Da bin ich ganz Ihrer Meinung. Es rumort sehr wohl wenn man das " Ohr an Masse " hat und das habe ich immer noch wenn ich als ehemaliges SPD Mitglied von Zeit zu Zeit bei meinen SPD Kumpeln vorbeischaue. Die sagen auch ganz klar : Merkel hat viel falsch gemacht mit ihrer " Willkommen Politik " . Aber dann sage ich auch liebe Genossen, ihr habt das mitgetragen,Punkt.

Kommt da wirklich

was ins Rutschen, wenn ein Islamist und mutmasslicher Terrorist ins Heimatland abgeschoben wird.

Ich denke nicht. Nur ein Punkt um von der destrastoesen Migrationspolitik abzulenken.

@Norddeutscher22

Lieber „norddeutscher Negativseher“ und alle weiteren „Alles Beklager“...
Komisch, obwohl doch Alles so „schlecht“ ist, werden „wir Deutschen“ im Ausland in meinem großen europäischen Freundeskreis (und der dortigen Presse) um unsere geringe Arbeitslosigkeit, Jugendarbeitslosigkeit, Wirtschaftskraft, Innovationen und Investitionen u.v.m. beneidet. Sie haben eine sehr einseitige Sicht der Dinge, die, wie man bei den Wahlen sieht von keiner Mehrheit geteilt wird. In einem Land mit so viel Wohlstand alles schlecht zu reden ist schon absurd - natürlich gibt es soziale Probleme, aber schauen Sie mal in andere Länder...
Wie würden Sie es denn gerne haben? Noch mehr Abgabenlast wie die Linke für die Illusion eines Kommunismus? Oder Steuern runter wie Trumps „Raubtierkapitalismus“? Ich bevorzuge wie die Wähler der GroKo die Mitte von Frau Merkel mit sozialer Marktwirtschaft... Schauen Sie mal über den Tellerand Ihres Umfeldes! Ich wünsche Ihnen einen wunderschönen Abend und mehr Optimismus!

@Ferkelchen

Eben, jeder kann sein Kreuz dorthin machen, wo man möchte, nur sollten alle auch das Endresultat akzeptieren und nicht mit 10% meinen: Wir sind das Volk!

@AnseitsDesMains...

Jedem seine persönliche Einstellung, die Denkweise oder das Gefühl ist nicht ausschlaggebend, sondern die der Mehrheit und ich denke die Mehrheit fühlt sich mehr oder weniger wohl, sonst hätte es zahlreiche Aufstände geben müssen?

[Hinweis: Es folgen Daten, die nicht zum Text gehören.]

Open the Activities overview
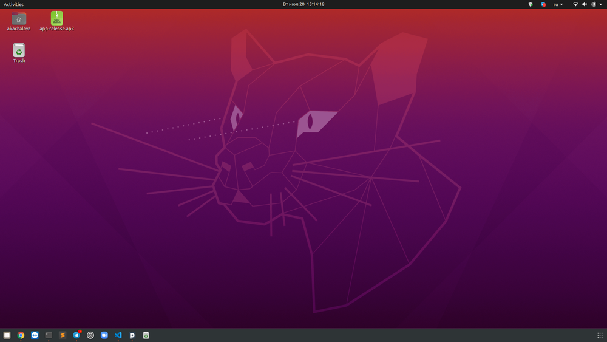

Wer kontrolliert den Staat?

Es darf nichts ins Rutschen kommen. Wie wahr.

Aber warum? Bedeutet ein Rutsch nicht einerseits Zerstörung, aber andererseits Erneuerung?

Wer kontrolliert den Staat und seine Handlungen?

Wer kontrolliert ein Gericht bzw. einen Richter? Immerhin ist es in Deutschland so, dass ein Richter alles außer Acht lassen kann, und sein Urteil selbst gegen jeden vorliegenden Beweis sprechen kann? Und niemand kann ihn dafür belangen. Und wenn er dann auch noch weitere Rechtsmittel untersagt, hat man fast keine Möglichkeit dagegen anzugehen.

Wie war das mit dem BAMF in Bremen? Die Leiterin, die das aufgedeckt hatte, wurde sofort versetzt. Faxe sind nicht eingegangen, der Zutritt wurde ihr verwehrt. Und nun sind angeblich nur ganz wenige Fälle, also gerade mal 1,4% nicht in Ordnung. Wie wäre das Ergebnis gewesen, hätte der Staat sich nicht selbst kontrolliert?

Wir brauchen vielleicht einen Rutsch. Nicht nach rechts, und nicht nach links, aber eine neue und ehrliche Mitte sollte es sein.